Il existe pour nous des questions incontournables, par exemple, celles du chômage et des licenciements. Le maintien d’un grand nombre de chômeurs déstructure et fragilise le tissu social guadeloupéen. Il fait de notre pays une société d’oisiveté et de violence. Par ailleurs, les bas salaires constituent un véritable scandale. Que peut signifier pour un travailleur, en Guadeloupe, un Smic horaire français dans un pays où le constat de la cherté de la vie fait l’unanimité ? La bataille pour l’application intégrale de l’accord Bino doit nous donner l’occasion de réfléchir à la définition d’un Smic guadeloupéen. Ces deux problèmes ne sont pas déconnectés de celui du développement économique. L’expérience est désormais faite : l’initiative privée ne peut pas mettre notre pays sur les rails du développement économique.
La sauvegarde de la terre agricole et de la production paysanne est pour nous essentielle. Enfin, le Code du travail, depuis quelques années, est vidé de sa substance. Les droits syndicaux sont émiettés et progressivement abolis. Il importe pour la CTU de faire respecter les pouvoirs des institutions représentatives du personnel et d’engager la bataille pour que les salariés des petites entreprises (moins de 11 salariés) soient représentés et non-exclus du minimum démocratique.
Il y aura des luttes dans les entreprises où les travailleurs seront attaqués. Mais nous savons les limites des batailles éparpillées et isolées. Quelle que soit l’opinion de chacun et quelles que soient les divergences entre courants syndicaux, il faudra agir de concert sur les dossiers que nous choisirons ensemble. Pour y arriver, il y a un obstacle à bousculer : la coupure entre les dirigeants qui conçoivent et décident et la base qui attend et exécute. Cette situation n’est pas de nature à dynamiser un mouvement de grande ampleur. Au contraire, elle pervertit la démocratie et enlève aux masses populaires le contrôle de leur propre mouvement.

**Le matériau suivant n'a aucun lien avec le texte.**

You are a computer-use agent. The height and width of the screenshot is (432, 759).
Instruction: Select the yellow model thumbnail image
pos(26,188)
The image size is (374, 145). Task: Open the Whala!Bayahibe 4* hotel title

  • Comment se porte la CTU ?

La CTU se remet lentement mais sûrement de la crise de direction qu’elle a connue après le mouvement social de 2009. Comme toutes les organisations syndicales, nous avons eu notre traversée du désert. Mais nous revenons sur la scène sociale renforcés.

  • Avec une nouvelle structuration ?

Cela pour deux raisons : d’une part, nous avons gardé intact notre esprit critique ; nous n’avons jamais fait taire la libre parole dans nos rangs. D’autre part, nous avons entamé une restructuration de notre organisation qui fait de tout militant un dirigeant. Nous avons brisé l’architecture pyramidale où les chefs ordonnent et la base exécute. La CTU est la seule organisation à ne pas avoir de secrétaire général. Alors que les adhérents venaient nous rejoindre de manière individuelle, nous observions depuis quelque mois, l’arrivée d’équipes entières, expérimentées et combatives. Notre priorité interne est la formation afin de faire émerger une nouvelle génération militante. Une telle initiative nous met à l’abri du dogmatisme et du sectarisme. Il s’agit d’éviter de donner des réponses toutes faites à des questions mal formulées, d’aiguiser les esprits, de les préparer à la responsabilité individuelle et collective, de les avertir des difficultés du militantisme et de vaincre notre pire ennemi : l’ignorance.